Task:
From the records below, please repeat exactly the line that has "Task: Switch to Cash game mode", the line that has "Task: Select the pencil edit icon in sidebar", and every line between them, and nothing else.

Task inputs:
>>
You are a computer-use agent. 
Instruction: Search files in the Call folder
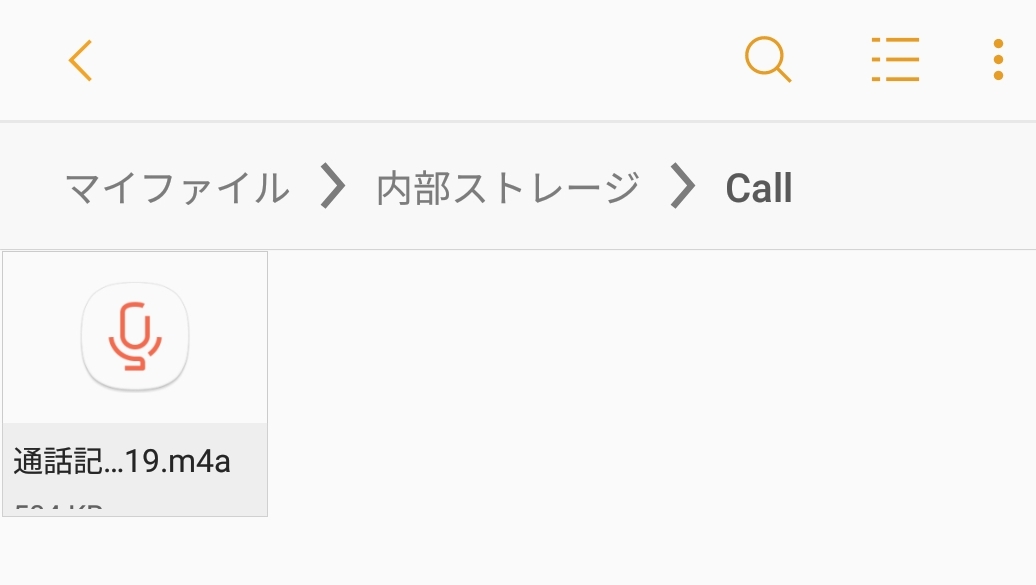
<<
>>
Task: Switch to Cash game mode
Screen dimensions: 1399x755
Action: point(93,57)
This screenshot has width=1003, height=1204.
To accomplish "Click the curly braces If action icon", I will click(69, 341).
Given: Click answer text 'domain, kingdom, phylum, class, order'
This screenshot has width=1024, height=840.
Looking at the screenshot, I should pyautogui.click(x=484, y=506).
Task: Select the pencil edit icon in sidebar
<<
Task response:
Task: Switch to Cash game mode
Screen dimensions: 1399x755
Action: point(93,57)
This screenshot has width=1003, height=1204.
To accomplish "Click the curly braces If action icon", I will click(69, 341).
Given: Click answer text 'domain, kingdom, phylum, class, order'
This screenshot has width=1024, height=840.
Looking at the screenshot, I should pyautogui.click(x=484, y=506).
Task: Select the pencil edit icon in sidebar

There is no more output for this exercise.